WORK ORDER 1. From the farming column about a day of drilling, print the part that begins at the words "It may even" and stops after "computer stopped sulking.", word for word.
WORK ORDER 2. Carry on the farming column about a day of drilling past its last sentence.

DOCUMENT EXCERPT.
******
It may even be due to the fact that I’d parked the drill under an old oak tree in Godwin’s Broom to fill up, and had been subjected to several minutes of shotblasting by ripe acorns falling from a great height.
And it wasn’t just my head that was aching. The Horsch ST4 had a funny turn in the radar department, which had led to a long session of “drillman’s yoga”, trying to reach and replace assorted “modules” until the on-board computer stopped sulking.
Kate Moss I am not, and threading my way through tines, points and bright red superstructure is not as easy at it used to be. Thanks goodness for the old CO3, still parked up in the barn, ready to be cannibalised.
Hot and bothered
Did I have a fever? I felt hot – but then again, I’m trying to avoid aircon these days because of my sensitive sinuses (bless), and it was certainly warm for mid-October.
Somewhere on the Deere’s CommandCenter is an ambient temperature reading, but I still haven’t cracked how to use it; I’ve only had it nine years.
And there were tears streaming down my face, too – although this was easier to explain. Old seed is always dusty, so I’d made sure I’d parked into the wind when doing the filling, and worn one of my precious and expensive masks.
But it’s not just dust and seed that has been falling out of these old bags – Mr and Mrs Rat have been in, and even invited Mr Squirrel round for tea. There’s all sorts of crud and gunk falling out, ideal for spout blocking.
The solution is, of course, a sieve from a Claas Protector 6, which has been hanging round the barn since the 1970s.
******
MATERIAL PROVIDED.
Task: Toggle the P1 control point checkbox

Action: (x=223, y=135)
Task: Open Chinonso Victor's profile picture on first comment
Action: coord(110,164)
******
WRITTEN RESPONSE 1.
It may even be due to the fact that I’d parked the drill under an old oak tree in Godwin’s Broom to fill up, and had been subjected to several minutes of shotblasting by ripe acorns falling from a great height.
And it wasn’t just my head that was aching. The Horsch ST4 had a funny turn in the radar department, which had led to a long session of “drillman’s yoga”, trying to reach and replace assorted “modules” until the on-board computer stopped sulking.

WRITTEN RESPONSE 2.
Perfect for trickling the seed through, although it does quadruple filling time and result in more dust.
The eyes have it
And it was during one of these lengthy fill-ups that the wind mischievously did a gusty U-turn, and both eyes got an unsavory dusting.
Whatever you do under these circumstances, don’t rub itchy eyes. The result would have been swollen eyelids, blurred vision and wobbly drill lines – and you don’t want that in a field with three footpaths in it.
So, in a highly unusual display of self-control, I didn’t touch them. It didn’t stop the tears, though. Mind you, the local radio featuring 1980 as the “Golden Hour” didn’t help.
Still, it was very satisfying to finish the job, and neighbour Robert and I went to the Jolly Flowerpots (bravely and determinedly still serving customers) to celebrate – after I had had a good shower and even taken my own temperature, just to be on the safe side.
A couple of pints and too many peanuts later, I felt much better. And best of all, the next morning I knew I definitely didn’t have the virus: my sense of smell was just fine.